Noburu Osaka and Keiji Hamamoto at the Okayama University of Science in Japan recently investigated the effects of thermal annealing near peak melting temperature (Tm) on the thermal and mechanical properties of polymer physical gels. The gels comprised of polyvinylidene fluoride (PVDF) and propylene carbonate (PC) with 3D networks of interconnected spherulites while the post-thermal treatment involved annealing near peak melting temperature. The authors purposed to simultaneous determine the strengthening, stiffening and toughening of polymer physical gels. Their work is published in the journal, Polymer.
The authors observed a simultaneous stiffening, toughening and strengthening in the gels annealed near Tm in contrast to that prepared at high gelation temperatures which exhibited brittleness due to the increase in Young’s moduli, decrease in the break strain and fewer and larger spherulites with increased crystallinity. Consequently, an increase in peak melting temperatures which could be attributed to the polymorphic transition of the PVDF crystals from one dominant phase to the other dominant phase was noted. For instance, polymer physical gels annealed near melting temperature below 95°C shifted by more than 200°C towards a higher temperature. This also led to thickening of the PVDF crystal.

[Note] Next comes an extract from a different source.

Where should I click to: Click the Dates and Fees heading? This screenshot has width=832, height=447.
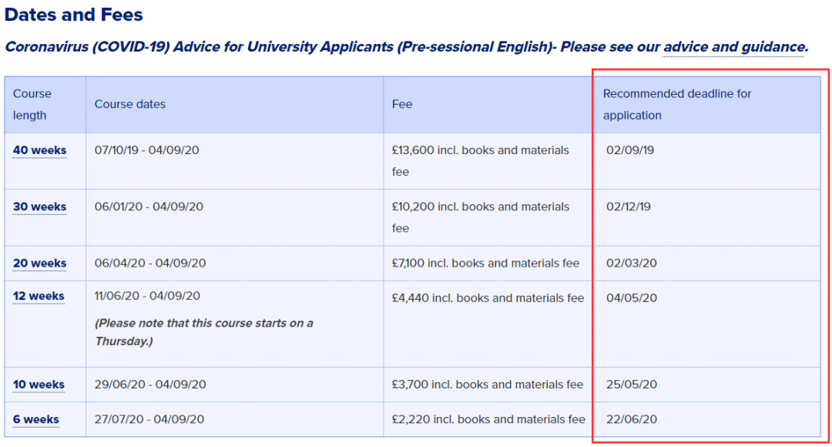[74, 15]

The study is the first to successfully apply self-nucleation method to enhance thermal and mechanical properties of polymer physical gels with interconnected spherulites. Morphological changes of the spherulites in the crystalline gels were observed especially during the deformation process. For instance, from the scattering measurements and microscopic observations, the duo reported enhanced recrystallization during the cooling process while during the heating process, small PVDF crystals melted at annealing temperature near melting temperature. However, the recrystallization process continued over the thermal treatment phase. This was also the reason for the growth of the spherulites during heating and annealing processes.
According to the researchers, annealing at a temperature far below the Tm insignificantly affected the spherulite morphologies thus retaining a fracture surface almost similar to that obtained before stretching. This was ascribed to the fact that the gels exhibited weak bonds at the interspherulitic boundaries enabling they ease in fracturing. However, gels annealed near melting temperature exhibited larger spherulites with enhanced spherulitic boundaries bonds thereby enabling stretching. Generally, high crystallinity and strong interspherulitic boundaries were responsible for enhanced mechanical and thermal properties of polymeric gels annealed at near melting temperature.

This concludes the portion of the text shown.